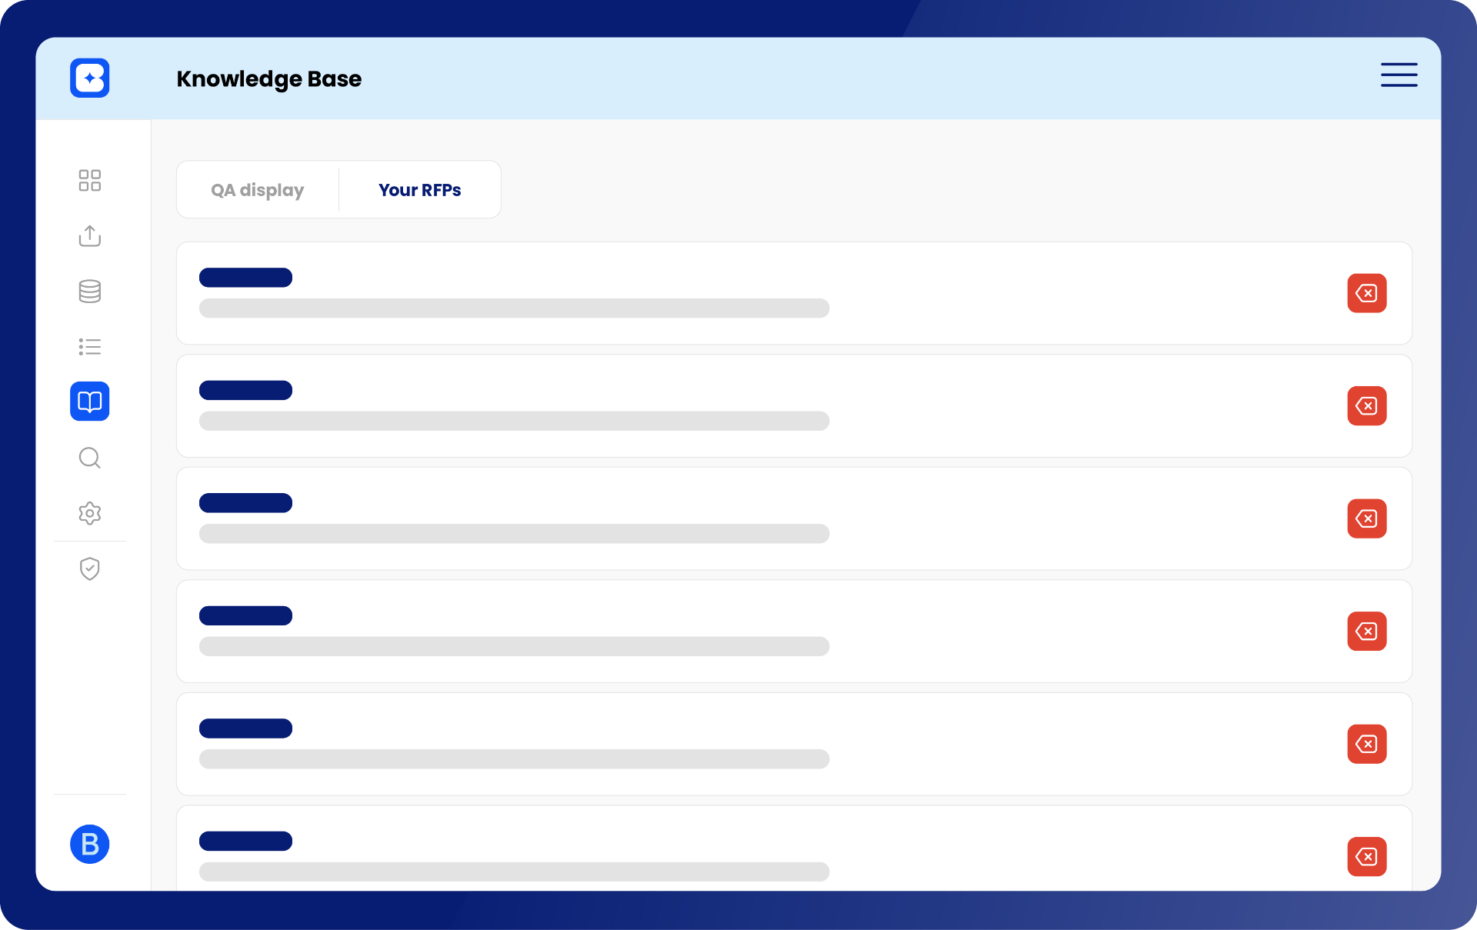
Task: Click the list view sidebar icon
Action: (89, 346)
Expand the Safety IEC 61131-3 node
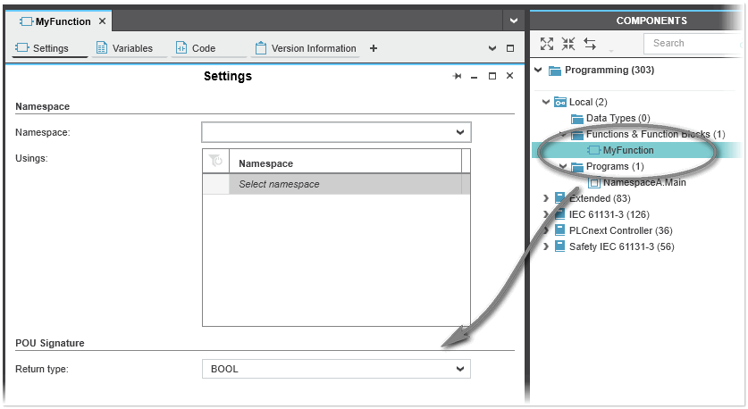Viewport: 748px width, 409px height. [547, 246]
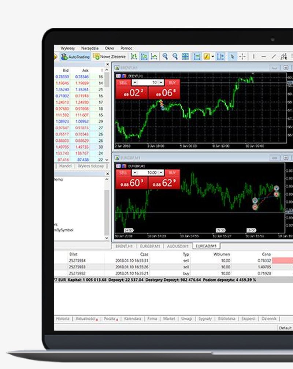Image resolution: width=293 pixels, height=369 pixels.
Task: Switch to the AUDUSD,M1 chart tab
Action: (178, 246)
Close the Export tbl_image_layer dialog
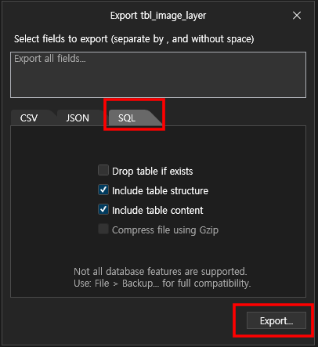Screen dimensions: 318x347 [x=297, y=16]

-- -- --

_TASK_. I need the lines from the line holding "Expand the Safety IEC 61131-3 node" through the end of the material, inclusive, restated word for word and without pictures.

_RESULT_.
Expand the Safety IEC 61131-3 node
Viewport: 748px width, 409px height. [547, 246]
Image resolution: width=293 pixels, height=369 pixels.
Task: Switch to the AUDUSD,M1 chart tab
Action: (178, 246)
Close the Export tbl_image_layer dialog
Screen dimensions: 318x347 [x=297, y=16]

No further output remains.